GIVEN INFORMATION below:
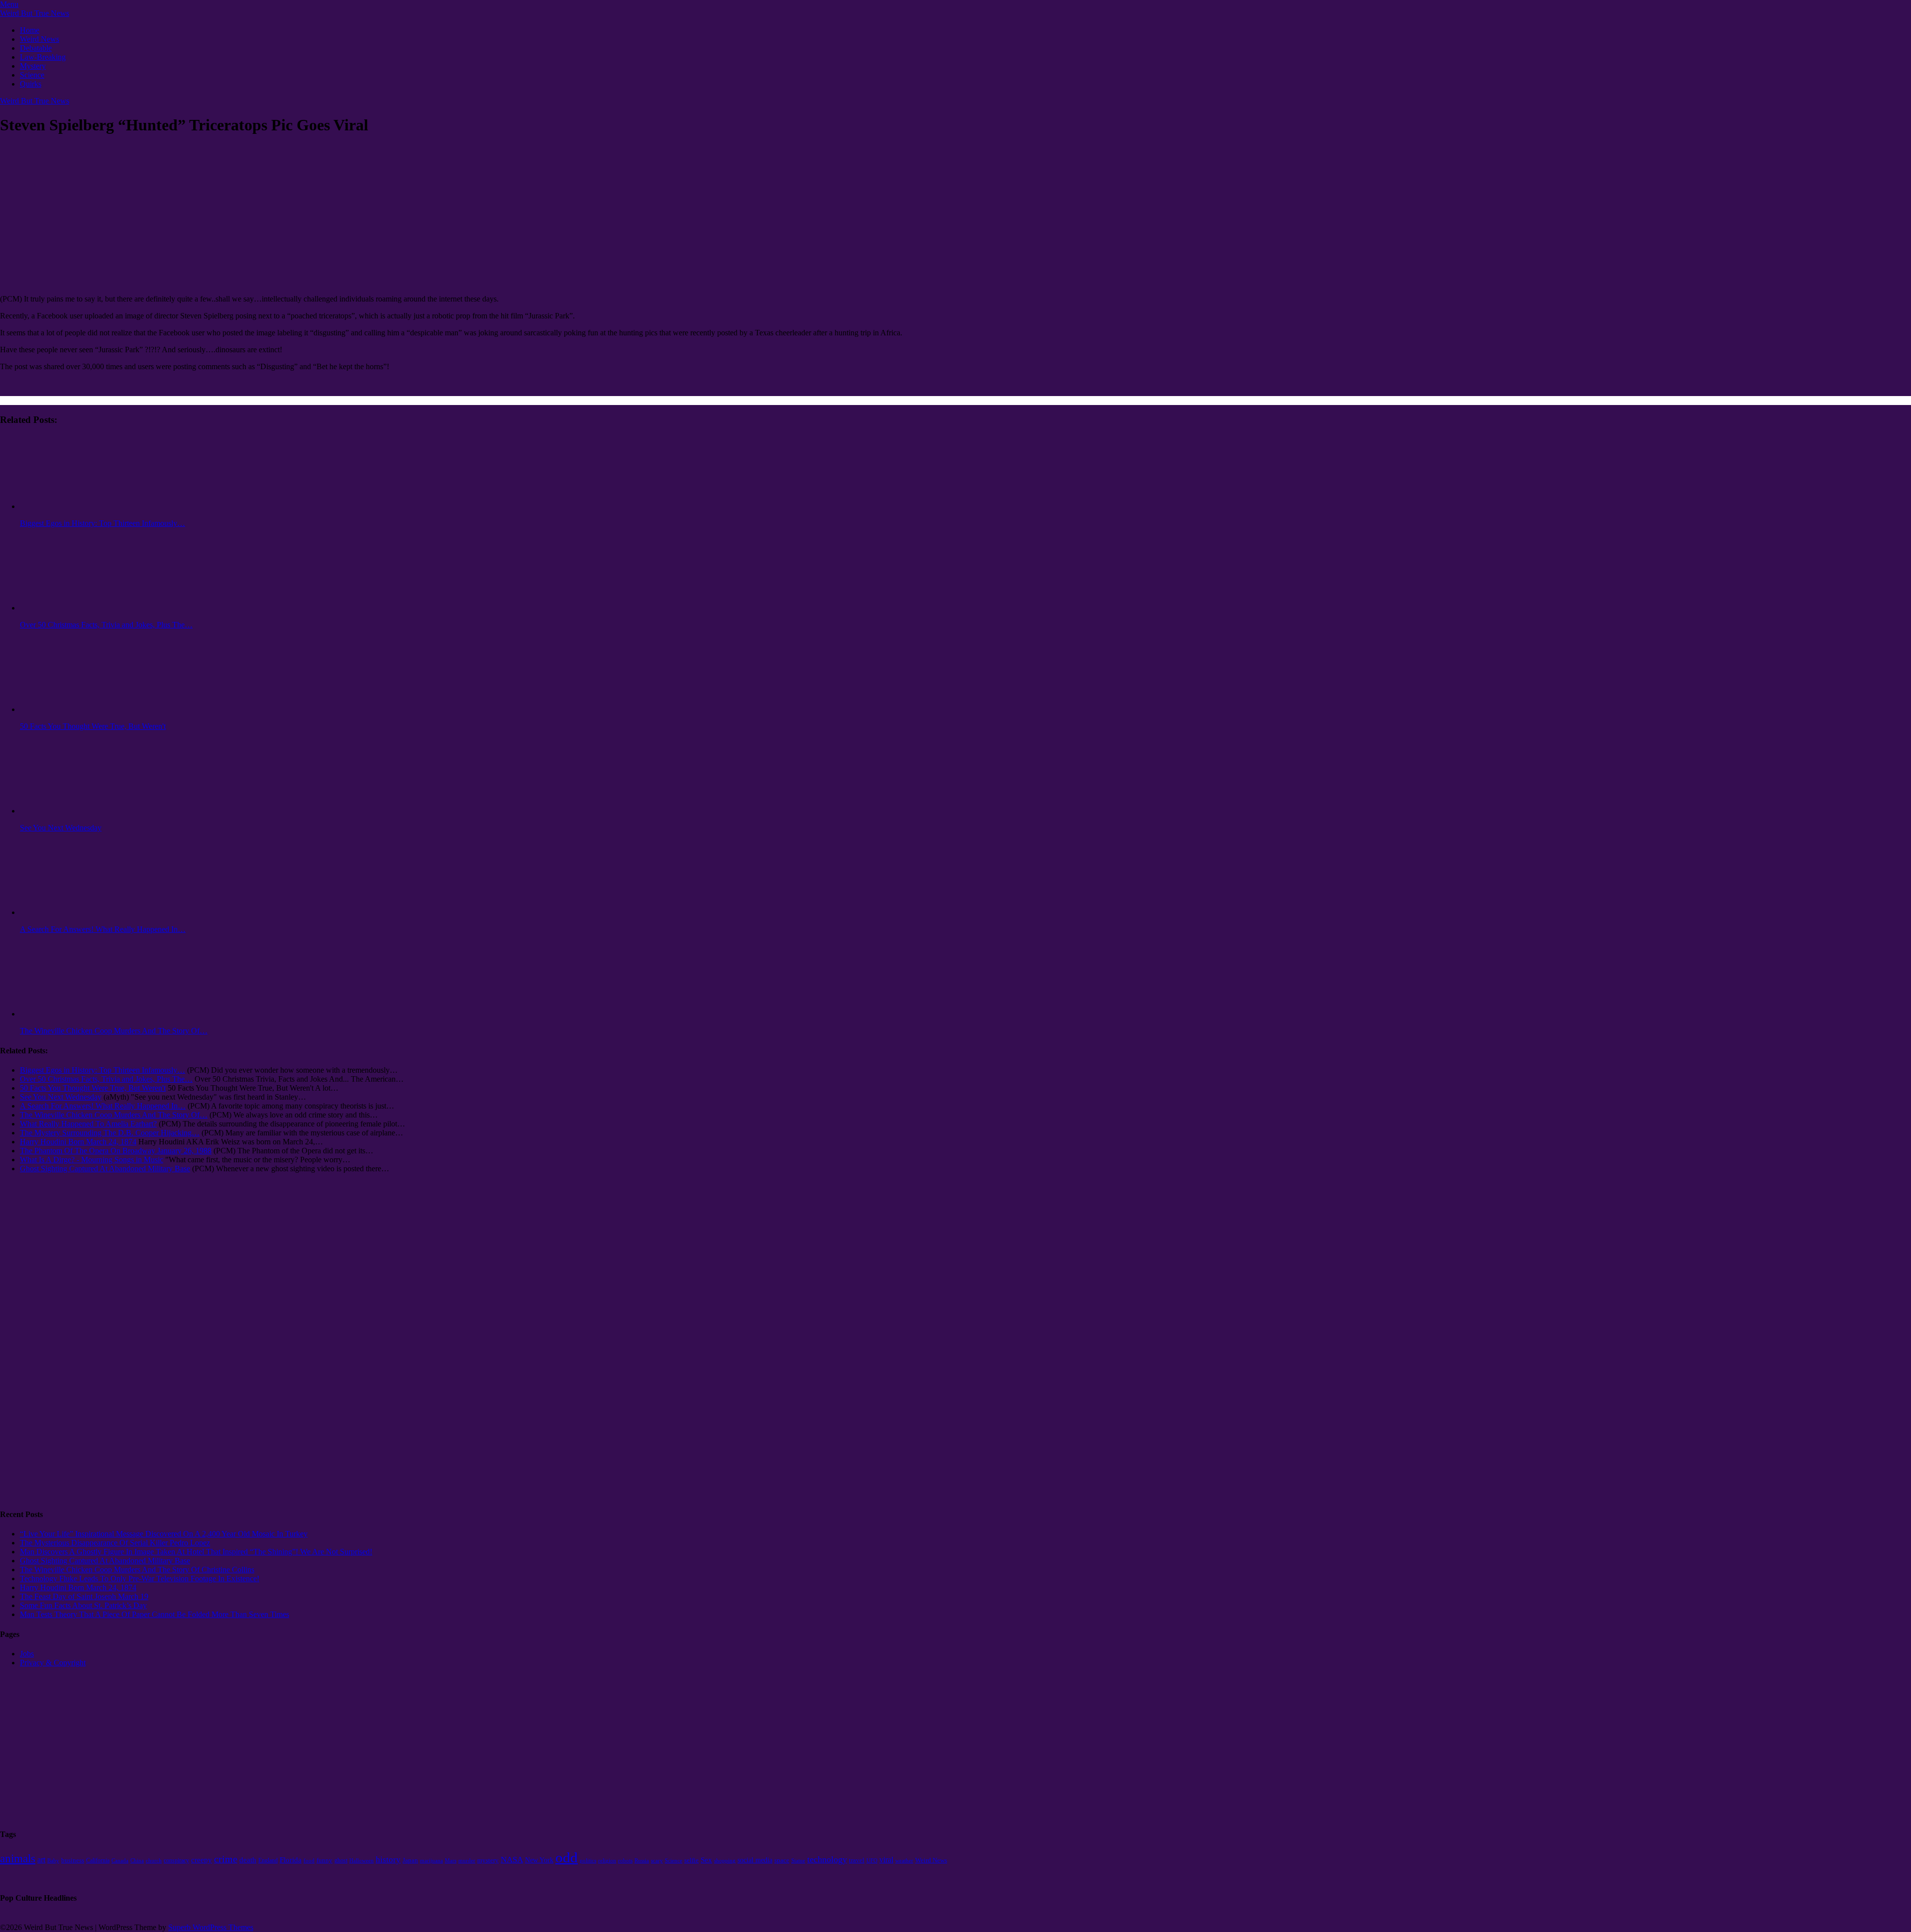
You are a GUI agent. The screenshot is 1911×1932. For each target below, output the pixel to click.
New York (539, 1860)
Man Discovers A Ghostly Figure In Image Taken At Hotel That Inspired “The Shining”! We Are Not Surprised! (196, 1551)
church (154, 1860)
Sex (706, 1860)
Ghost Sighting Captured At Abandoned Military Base (105, 1560)
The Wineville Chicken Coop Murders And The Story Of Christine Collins (137, 1569)
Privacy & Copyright (53, 1662)
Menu (9, 4)
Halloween (361, 1860)
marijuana (431, 1860)
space (781, 1860)
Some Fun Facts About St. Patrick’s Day (83, 1605)
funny (324, 1860)
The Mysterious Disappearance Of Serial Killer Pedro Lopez (115, 1542)
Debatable (36, 48)
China (137, 1860)
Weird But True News (34, 13)
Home (29, 30)
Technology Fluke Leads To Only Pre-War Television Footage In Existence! (139, 1578)
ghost (340, 1860)
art (41, 1859)
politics (588, 1860)
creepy (201, 1860)
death (247, 1859)
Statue (798, 1860)
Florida (291, 1860)
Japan (410, 1860)
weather (904, 1860)
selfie (691, 1860)
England (268, 1860)
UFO (871, 1860)
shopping (725, 1860)
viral (886, 1859)
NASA (512, 1859)
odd (566, 1857)
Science (32, 75)
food (309, 1860)
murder (466, 1860)
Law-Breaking (43, 57)
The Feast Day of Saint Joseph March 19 (84, 1596)
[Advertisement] (40, 1348)
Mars (450, 1860)
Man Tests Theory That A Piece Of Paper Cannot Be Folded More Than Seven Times (154, 1614)
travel (856, 1860)
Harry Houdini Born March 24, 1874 (78, 1587)
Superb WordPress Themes (210, 1927)
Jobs (27, 1653)
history (388, 1859)
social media (755, 1860)
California (97, 1860)
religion (607, 1860)
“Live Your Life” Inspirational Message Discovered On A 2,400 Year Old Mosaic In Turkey (164, 1533)
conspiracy (176, 1860)
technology (827, 1859)
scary (657, 1860)
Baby (53, 1860)
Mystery (33, 66)
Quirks (30, 84)
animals (17, 1858)
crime (225, 1858)
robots (625, 1860)
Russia (642, 1860)
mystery (488, 1860)
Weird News (39, 39)
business (72, 1860)
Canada (119, 1860)
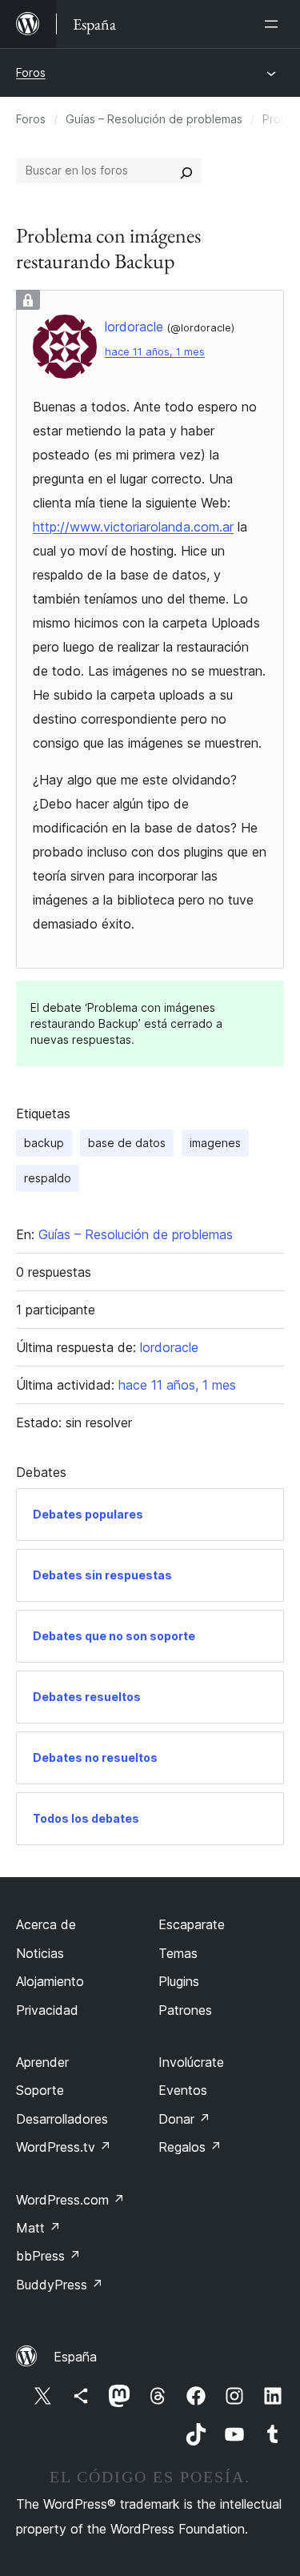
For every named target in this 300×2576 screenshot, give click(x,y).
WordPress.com (70, 2200)
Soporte (40, 2090)
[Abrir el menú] (274, 24)
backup (44, 1143)
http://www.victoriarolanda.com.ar (133, 527)
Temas (178, 1953)
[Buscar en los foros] (186, 170)
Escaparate (191, 1924)
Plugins (178, 1981)
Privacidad (47, 2010)
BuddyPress (59, 2285)
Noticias (40, 1953)
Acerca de (46, 1924)
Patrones (185, 2010)
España (75, 2357)
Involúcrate (191, 2062)
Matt (38, 2228)
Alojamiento (50, 1981)
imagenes (215, 1143)
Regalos (190, 2147)
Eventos (182, 2090)
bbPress (48, 2256)
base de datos (127, 1143)
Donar (184, 2119)
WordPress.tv (63, 2147)
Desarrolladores (62, 2119)
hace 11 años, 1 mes (155, 352)
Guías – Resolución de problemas (154, 119)
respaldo (47, 1178)
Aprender (42, 2062)
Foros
End of GIVEN INFORMATION.
- [TASK STATEMENT] Reproduce exactly the lines that run from the line holding "Japan (410, 1860)" through the final line of the entries, and omit every picture.

- [TASK OUTPUT]
Japan (410, 1860)
weather (904, 1860)
selfie (691, 1860)
England (268, 1860)
UFO (871, 1860)
shopping (725, 1860)
viral (886, 1859)
NASA (512, 1859)
odd (566, 1857)
Science (32, 75)
food (309, 1860)
murder (466, 1860)
Law-Breaking (43, 57)
The Feast Day of Saint Joseph March 19 (84, 1596)
[Advertisement] (40, 1348)
Mars (450, 1860)
Man Tests Theory That A Piece Of Paper Cannot Be Folded More Than Seven Times (154, 1614)
travel (856, 1860)
Harry Houdini Born March 24, 1874 (78, 1587)
Superb WordPress Themes (210, 1927)
Jobs (27, 1653)
history (388, 1859)
social media (755, 1860)
California (97, 1860)
religion (607, 1860)
“Live Your Life” Inspirational Message Discovered On A 2,400 Year Old Mosaic In Turkey (164, 1533)
conspiracy (176, 1860)
technology (827, 1859)
scary (657, 1860)
Baby (53, 1860)
Mystery (33, 66)
Quirks (30, 84)
animals (17, 1858)
crime (225, 1858)
robots (625, 1860)
Russia (642, 1860)
mystery (488, 1860)
Weird News (39, 39)
business (72, 1860)
Canada (119, 1860)
For every named target in this 300×2576 screenshot, give click(x,y).
WordPress.com (70, 2200)
Soporte (40, 2090)
[Abrir el menú] (274, 24)
backup (44, 1143)
http://www.victoriarolanda.com.ar (133, 527)
Temas (178, 1953)
[Buscar en los foros] (186, 170)
Escaparate (191, 1924)
Plugins (178, 1981)
Privacidad (47, 2010)
BuddyPress (59, 2285)
Noticias (40, 1953)
Acerca de (46, 1924)
Patrones (185, 2010)
España (75, 2357)
Involúcrate (191, 2062)
Matt (38, 2228)
Alojamiento (50, 1981)
imagenes (215, 1143)
Regalos (190, 2147)
Eventos (182, 2090)
bbPress (48, 2256)
base de datos (127, 1143)
Donar (184, 2119)
WordPress.tv (63, 2147)
Desarrolladores (62, 2119)
hace 11 años, 1 mes (155, 352)
Guías – Resolución de problemas (154, 119)
respaldo (47, 1178)
Aprender (42, 2062)
Foros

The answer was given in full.